> _Исходный текст_:

——

А потом вдруг в Госстрой, где я работал, пошли телеграммы, письма. И не десять, не сто, а мешками, тысячами. Со всей страны, из самых дальних уголков. Это была какая-то фантастическая всенародная поддержка. Мне предлагали мед, травы, малиновое варенье, массаж и т. д. и т. д., чтобы я подлечил себя и больше никогда не болел. Мне советовали не обращать внимания на глупости, которые про меня наговорили, поскольку все равно в них никто не верит. От меня требовали не раскисать, а продолжать борьбу за перестройку.

Столько трогательных, добрых, теплых писем я получил от совершенно незнакомых мне людей, что мне все не верилось, и я спрашивал себя, откуда это, почему, за что?..

Хотя, конечно, понимал, откуда эти искренние чувства. Наш натерпевшийся народ не мог спокойно и без сострадания смотреть, как над человеком издевались. Людей возмутила явная, откровенная несправедливость. Они присылали эти светлые письма и тем самым протянули мне свои руки, и я смог опереться на них и встать.

Итак, повторилась история восьмимесячной давности. Также, как и на Октябрьском Пленуме 1987 года Ельцину была устроена публичная, показательная партийная порка. Выходившие к трибуне партконференции делегаты вновь клеймили его позором, требовали призвать к ответственности завравшегося волюнтариста.

——

> _Исходные данные_:
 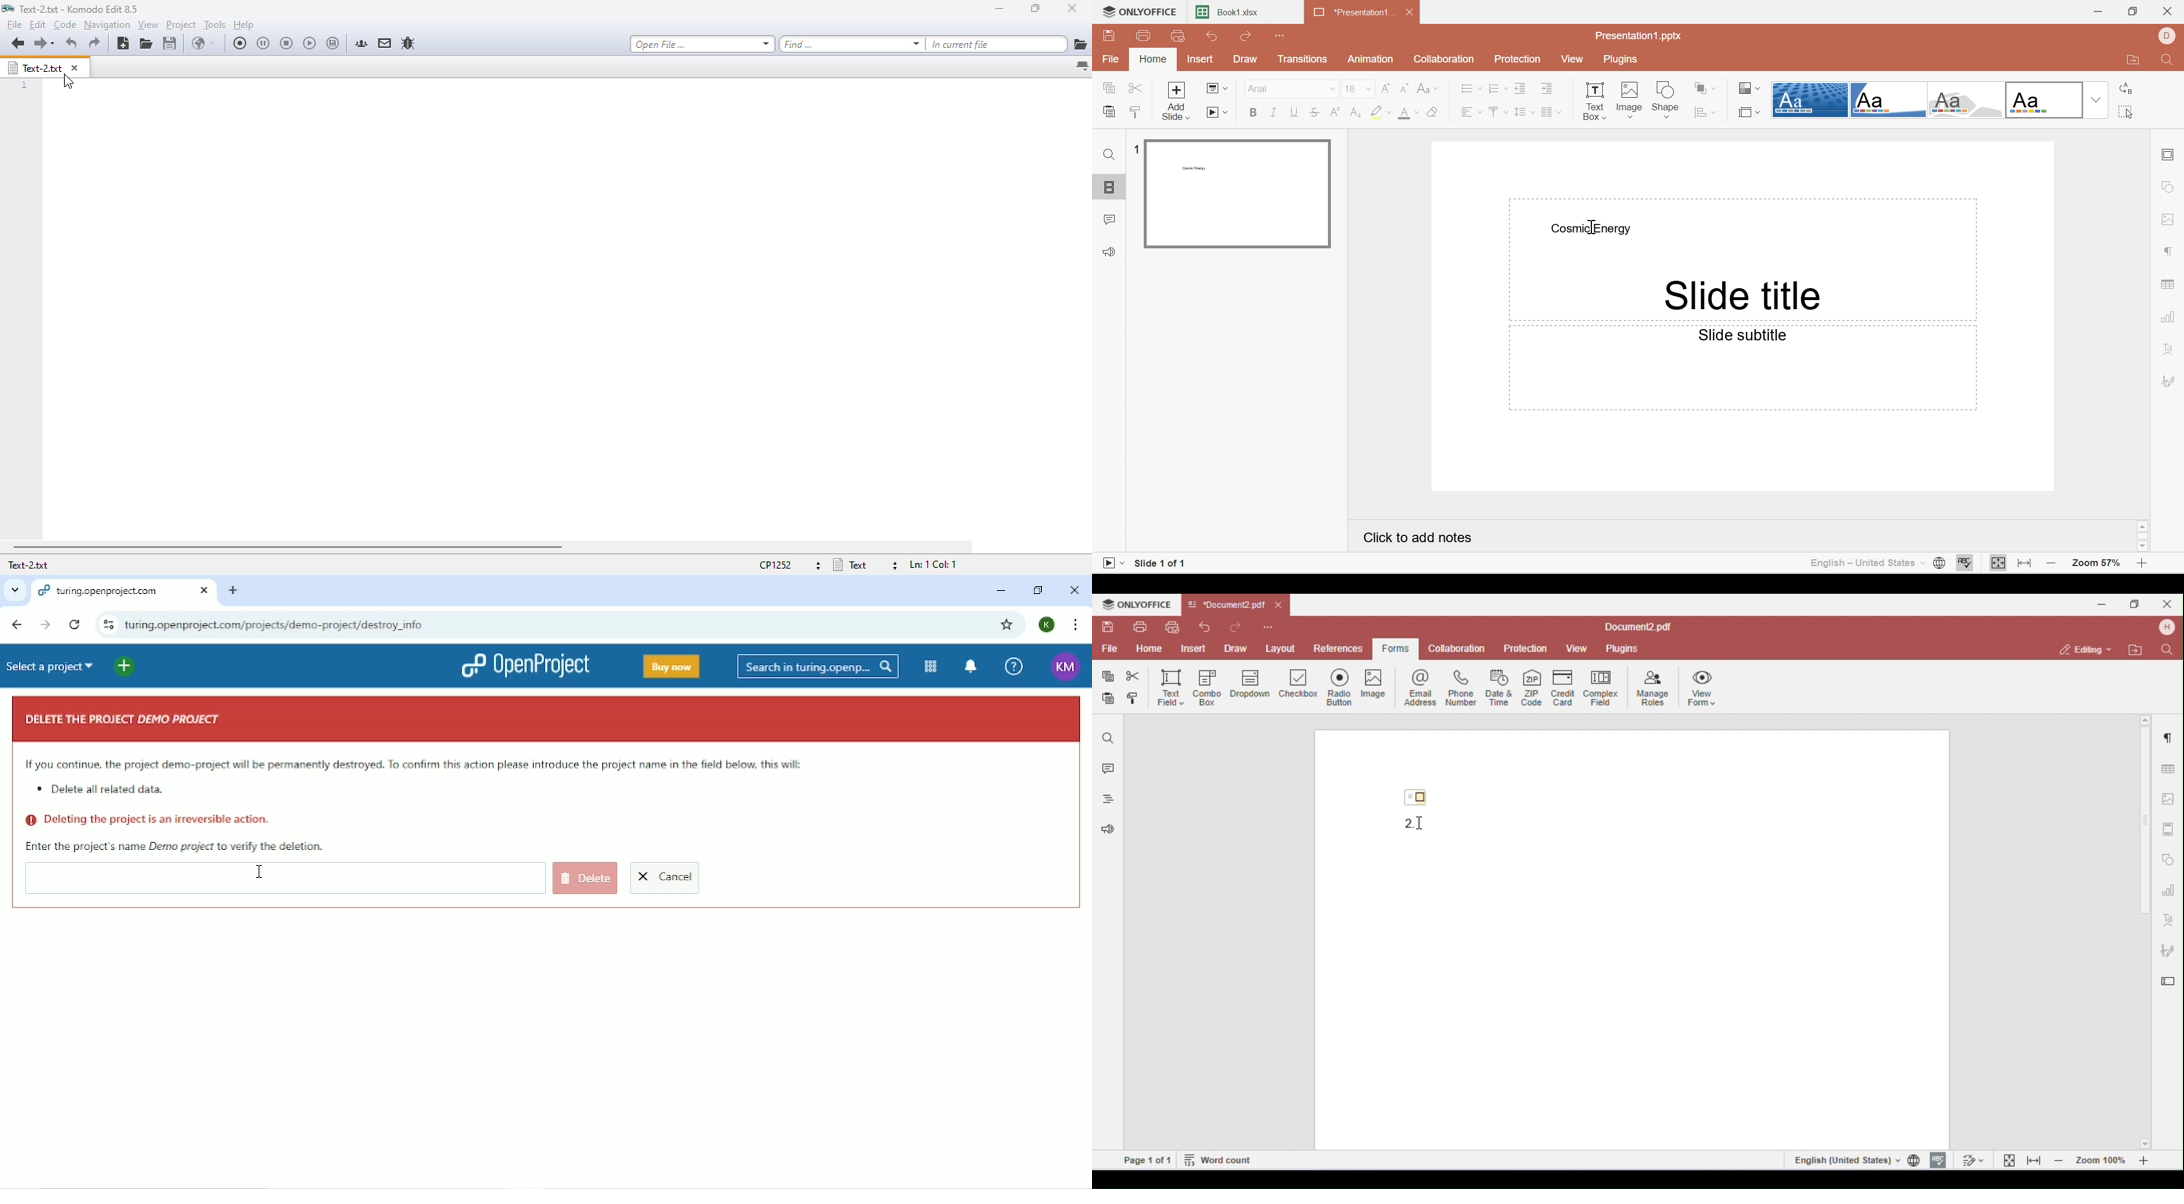 What do you see at coordinates (1138, 148) in the screenshot?
I see `1` at bounding box center [1138, 148].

——

Ответьте на вопросы по исходному тексту:
(а) Куда, по словам автора, пошли телеграммы и письма?
(б) Что предлагали в этих письмах?
(в) На каком пленуме, согласно тексту, Ельцину уже была устроена публичная партийная порка?

> _Ответ_:
(а) Телеграммы и письма пошли в Госстрой.
(б) В письмах предлагали мед, травы, малиновое варенье и массаж.
(в) Это было на Октябрьском Пленуме 1987 года.